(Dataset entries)
*** Block opens ***

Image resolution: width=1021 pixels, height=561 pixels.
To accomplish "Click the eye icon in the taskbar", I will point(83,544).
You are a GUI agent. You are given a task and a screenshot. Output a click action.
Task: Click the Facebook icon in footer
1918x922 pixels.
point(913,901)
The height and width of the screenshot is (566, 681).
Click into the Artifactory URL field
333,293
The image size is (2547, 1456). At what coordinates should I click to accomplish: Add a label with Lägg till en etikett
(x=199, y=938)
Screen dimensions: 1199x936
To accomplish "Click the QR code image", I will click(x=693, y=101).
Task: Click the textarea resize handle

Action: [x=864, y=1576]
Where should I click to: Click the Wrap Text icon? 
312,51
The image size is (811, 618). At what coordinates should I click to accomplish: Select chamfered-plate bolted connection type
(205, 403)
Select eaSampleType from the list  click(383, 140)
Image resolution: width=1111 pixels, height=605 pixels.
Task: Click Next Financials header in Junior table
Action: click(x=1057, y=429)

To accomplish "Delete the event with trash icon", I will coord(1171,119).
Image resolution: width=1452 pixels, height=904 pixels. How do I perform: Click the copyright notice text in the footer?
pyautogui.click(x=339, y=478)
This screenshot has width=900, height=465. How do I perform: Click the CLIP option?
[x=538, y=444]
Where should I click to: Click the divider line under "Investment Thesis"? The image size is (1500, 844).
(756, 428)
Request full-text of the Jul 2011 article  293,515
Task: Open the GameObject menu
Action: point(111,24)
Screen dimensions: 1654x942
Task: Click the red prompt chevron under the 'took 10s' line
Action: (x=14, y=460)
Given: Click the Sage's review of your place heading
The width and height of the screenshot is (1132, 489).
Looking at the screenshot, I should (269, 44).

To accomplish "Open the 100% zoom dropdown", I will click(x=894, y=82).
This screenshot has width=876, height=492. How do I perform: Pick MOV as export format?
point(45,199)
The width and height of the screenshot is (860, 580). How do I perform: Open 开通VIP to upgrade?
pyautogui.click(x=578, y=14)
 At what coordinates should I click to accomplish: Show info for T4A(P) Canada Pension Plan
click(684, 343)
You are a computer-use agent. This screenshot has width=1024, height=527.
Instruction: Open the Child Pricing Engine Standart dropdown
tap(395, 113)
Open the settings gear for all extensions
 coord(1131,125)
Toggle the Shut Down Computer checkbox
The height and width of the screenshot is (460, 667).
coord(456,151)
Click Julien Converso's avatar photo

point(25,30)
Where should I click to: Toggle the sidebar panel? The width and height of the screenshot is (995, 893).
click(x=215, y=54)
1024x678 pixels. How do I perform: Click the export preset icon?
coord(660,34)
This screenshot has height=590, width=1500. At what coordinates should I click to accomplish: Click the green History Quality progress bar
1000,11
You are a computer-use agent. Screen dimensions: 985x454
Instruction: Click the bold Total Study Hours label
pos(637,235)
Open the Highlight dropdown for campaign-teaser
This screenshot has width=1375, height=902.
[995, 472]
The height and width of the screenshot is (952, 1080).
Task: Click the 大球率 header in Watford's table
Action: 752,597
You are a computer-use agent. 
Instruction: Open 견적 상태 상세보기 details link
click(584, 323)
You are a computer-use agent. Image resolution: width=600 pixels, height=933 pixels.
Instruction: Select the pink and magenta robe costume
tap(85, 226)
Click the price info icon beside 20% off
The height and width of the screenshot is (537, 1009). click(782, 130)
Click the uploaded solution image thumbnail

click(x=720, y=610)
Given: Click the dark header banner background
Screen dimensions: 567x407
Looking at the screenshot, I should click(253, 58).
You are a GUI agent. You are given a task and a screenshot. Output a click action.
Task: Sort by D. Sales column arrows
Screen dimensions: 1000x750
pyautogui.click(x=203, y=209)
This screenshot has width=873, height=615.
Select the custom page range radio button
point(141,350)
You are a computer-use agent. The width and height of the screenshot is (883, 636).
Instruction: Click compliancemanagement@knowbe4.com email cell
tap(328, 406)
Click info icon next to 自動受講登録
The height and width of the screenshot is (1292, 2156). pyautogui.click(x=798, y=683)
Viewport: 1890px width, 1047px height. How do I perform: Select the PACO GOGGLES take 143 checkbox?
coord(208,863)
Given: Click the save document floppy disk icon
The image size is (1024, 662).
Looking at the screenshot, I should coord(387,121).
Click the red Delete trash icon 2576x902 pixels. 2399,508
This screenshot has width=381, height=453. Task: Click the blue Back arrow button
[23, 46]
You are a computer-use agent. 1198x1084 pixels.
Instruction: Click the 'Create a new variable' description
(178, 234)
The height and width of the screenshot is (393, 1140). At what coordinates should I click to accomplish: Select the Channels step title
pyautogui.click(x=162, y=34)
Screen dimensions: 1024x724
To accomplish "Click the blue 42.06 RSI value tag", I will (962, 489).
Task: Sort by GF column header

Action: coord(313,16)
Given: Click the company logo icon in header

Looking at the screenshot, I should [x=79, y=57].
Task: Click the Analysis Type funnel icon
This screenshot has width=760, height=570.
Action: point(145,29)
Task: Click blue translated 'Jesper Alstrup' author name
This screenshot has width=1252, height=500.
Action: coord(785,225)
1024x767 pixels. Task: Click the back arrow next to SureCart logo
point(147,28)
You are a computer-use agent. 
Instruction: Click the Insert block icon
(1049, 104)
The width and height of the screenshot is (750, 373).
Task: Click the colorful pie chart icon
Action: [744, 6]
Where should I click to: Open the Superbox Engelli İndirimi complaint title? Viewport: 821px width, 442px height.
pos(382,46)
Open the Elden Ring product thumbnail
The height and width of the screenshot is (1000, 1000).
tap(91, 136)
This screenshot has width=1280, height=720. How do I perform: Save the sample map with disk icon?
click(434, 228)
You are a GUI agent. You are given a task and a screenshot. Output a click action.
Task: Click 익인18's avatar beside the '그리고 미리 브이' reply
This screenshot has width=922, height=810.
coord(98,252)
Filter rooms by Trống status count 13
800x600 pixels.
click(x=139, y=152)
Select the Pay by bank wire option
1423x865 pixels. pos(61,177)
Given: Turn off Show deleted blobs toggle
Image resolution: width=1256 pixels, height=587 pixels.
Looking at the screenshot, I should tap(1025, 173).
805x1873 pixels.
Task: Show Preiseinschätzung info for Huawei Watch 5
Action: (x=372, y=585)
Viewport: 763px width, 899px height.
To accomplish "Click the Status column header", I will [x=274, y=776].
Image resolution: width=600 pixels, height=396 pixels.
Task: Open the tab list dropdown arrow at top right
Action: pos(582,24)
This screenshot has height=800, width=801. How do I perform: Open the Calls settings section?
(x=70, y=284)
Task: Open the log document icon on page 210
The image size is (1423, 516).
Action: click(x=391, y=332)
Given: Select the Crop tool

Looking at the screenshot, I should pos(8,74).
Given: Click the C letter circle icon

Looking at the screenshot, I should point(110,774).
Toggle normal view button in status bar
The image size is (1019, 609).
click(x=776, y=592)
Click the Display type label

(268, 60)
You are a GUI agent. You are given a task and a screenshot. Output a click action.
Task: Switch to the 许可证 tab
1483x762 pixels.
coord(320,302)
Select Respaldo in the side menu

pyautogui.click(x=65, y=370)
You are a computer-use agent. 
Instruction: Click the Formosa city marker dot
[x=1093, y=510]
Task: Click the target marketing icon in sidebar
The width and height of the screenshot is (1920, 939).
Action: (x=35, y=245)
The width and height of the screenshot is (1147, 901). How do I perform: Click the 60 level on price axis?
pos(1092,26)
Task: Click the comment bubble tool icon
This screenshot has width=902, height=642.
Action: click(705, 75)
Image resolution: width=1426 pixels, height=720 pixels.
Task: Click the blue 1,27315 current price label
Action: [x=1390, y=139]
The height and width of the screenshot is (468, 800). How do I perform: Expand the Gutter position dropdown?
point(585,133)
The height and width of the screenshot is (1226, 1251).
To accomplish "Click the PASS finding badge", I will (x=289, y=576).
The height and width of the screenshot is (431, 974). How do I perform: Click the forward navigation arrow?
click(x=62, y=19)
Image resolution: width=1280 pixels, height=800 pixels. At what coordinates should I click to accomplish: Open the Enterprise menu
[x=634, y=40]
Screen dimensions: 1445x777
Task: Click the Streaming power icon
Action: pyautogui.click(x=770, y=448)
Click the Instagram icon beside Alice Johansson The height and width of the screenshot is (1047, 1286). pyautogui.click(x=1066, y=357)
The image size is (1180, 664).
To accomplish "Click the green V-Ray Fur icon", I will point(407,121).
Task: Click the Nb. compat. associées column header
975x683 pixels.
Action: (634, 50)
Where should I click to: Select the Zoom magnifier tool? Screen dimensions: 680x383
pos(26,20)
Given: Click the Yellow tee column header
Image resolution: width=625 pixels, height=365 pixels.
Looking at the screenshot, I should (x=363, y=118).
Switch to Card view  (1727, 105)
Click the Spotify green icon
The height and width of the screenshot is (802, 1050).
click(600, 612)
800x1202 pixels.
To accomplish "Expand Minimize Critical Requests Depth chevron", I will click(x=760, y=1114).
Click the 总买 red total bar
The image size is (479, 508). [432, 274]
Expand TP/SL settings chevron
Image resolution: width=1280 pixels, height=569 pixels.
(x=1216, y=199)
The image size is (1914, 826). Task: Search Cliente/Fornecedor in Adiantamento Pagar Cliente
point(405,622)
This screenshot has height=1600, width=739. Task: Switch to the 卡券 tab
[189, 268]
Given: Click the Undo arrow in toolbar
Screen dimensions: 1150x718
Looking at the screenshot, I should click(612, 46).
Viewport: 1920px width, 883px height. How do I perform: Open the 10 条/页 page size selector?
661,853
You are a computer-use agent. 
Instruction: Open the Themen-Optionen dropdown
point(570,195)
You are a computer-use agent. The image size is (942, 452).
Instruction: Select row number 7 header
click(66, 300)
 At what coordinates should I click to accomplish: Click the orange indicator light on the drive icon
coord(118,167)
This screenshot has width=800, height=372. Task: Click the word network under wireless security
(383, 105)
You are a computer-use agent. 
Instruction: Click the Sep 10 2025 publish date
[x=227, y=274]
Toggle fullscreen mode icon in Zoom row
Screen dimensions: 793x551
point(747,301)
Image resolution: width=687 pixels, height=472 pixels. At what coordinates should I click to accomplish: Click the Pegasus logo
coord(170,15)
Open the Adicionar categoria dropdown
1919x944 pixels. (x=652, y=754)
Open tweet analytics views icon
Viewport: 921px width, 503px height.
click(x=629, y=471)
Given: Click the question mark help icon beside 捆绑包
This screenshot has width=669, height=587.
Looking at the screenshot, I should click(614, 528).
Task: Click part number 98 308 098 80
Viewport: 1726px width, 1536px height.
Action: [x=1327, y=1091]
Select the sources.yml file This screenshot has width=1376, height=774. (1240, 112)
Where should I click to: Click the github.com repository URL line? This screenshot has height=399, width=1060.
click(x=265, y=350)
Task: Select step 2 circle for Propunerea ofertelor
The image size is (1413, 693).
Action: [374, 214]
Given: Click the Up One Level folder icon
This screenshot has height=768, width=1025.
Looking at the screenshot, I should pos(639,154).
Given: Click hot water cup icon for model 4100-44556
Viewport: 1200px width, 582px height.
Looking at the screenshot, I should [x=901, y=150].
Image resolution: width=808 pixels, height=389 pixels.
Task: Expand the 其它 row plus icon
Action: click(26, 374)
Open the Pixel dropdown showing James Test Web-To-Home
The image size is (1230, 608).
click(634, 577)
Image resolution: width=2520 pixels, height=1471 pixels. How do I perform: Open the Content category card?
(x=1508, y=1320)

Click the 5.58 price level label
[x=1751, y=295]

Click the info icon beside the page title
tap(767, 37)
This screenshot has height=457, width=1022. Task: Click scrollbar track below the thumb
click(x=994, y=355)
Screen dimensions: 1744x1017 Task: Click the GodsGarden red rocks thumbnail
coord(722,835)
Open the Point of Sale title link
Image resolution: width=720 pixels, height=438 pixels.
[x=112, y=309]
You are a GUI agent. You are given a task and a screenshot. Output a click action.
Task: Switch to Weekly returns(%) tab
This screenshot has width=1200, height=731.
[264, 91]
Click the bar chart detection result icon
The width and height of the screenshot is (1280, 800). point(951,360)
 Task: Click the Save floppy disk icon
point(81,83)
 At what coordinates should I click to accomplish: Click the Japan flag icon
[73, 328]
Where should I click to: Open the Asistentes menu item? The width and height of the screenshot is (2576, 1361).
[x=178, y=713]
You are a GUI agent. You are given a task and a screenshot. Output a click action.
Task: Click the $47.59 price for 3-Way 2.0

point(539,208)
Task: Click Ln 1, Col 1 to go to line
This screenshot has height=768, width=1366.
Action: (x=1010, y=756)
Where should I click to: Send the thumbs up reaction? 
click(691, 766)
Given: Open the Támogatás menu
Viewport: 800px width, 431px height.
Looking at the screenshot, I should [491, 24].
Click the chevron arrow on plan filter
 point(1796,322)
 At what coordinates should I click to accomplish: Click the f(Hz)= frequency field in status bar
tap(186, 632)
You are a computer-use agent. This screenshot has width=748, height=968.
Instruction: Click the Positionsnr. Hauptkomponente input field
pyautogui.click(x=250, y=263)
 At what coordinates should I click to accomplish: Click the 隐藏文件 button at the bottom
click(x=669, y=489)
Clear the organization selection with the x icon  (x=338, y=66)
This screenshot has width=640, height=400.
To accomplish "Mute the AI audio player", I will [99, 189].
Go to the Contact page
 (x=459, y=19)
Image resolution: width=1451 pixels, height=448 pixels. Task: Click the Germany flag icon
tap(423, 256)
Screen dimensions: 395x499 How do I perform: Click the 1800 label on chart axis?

*** Block closes ***

■ Task brief
Scan the records above for the string "trash", then select every line that holds it.

■ Reply
To accomplish "Delete the event with trash icon", I will coord(1171,119).
Click the red Delete trash icon 2576x902 pixels. 2399,508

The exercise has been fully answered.